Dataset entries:
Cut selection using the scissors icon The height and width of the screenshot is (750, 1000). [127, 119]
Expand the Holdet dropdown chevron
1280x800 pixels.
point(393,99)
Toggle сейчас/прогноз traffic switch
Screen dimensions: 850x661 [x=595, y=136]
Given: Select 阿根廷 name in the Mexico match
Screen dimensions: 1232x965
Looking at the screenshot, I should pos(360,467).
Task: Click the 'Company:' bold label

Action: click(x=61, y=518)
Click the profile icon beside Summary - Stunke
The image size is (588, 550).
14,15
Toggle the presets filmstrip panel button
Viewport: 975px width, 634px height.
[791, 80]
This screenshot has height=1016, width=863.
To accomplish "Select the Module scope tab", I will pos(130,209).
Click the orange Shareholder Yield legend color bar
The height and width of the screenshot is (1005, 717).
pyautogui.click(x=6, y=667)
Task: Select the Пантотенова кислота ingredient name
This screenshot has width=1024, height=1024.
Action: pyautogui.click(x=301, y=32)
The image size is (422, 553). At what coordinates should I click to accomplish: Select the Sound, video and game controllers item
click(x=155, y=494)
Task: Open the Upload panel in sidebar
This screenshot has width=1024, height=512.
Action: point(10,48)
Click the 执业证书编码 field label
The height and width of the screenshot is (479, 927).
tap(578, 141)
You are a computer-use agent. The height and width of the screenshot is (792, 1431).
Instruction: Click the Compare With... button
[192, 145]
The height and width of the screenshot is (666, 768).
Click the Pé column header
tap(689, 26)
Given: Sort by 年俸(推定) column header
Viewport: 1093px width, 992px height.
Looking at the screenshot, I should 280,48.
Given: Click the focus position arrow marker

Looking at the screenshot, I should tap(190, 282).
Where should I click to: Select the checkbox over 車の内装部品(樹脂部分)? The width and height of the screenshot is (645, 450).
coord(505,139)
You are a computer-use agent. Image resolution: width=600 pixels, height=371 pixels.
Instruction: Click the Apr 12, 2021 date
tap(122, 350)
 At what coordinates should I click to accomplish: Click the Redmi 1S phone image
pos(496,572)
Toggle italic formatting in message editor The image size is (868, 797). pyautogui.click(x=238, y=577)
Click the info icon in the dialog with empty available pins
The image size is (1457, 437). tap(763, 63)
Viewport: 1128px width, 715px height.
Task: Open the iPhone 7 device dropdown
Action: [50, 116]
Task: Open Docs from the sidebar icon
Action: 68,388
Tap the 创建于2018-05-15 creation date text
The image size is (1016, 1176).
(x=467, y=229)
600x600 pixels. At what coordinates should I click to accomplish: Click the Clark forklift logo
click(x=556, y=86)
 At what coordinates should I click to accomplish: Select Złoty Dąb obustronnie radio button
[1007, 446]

▶ Work task: Retrieve every line above holding the word "agent".

▶ Expected output:
You are a computer-use agent. The height and width of the screenshot is (792, 1431).
You are a computer-use agent. Image resolution: width=600 pixels, height=371 pixels.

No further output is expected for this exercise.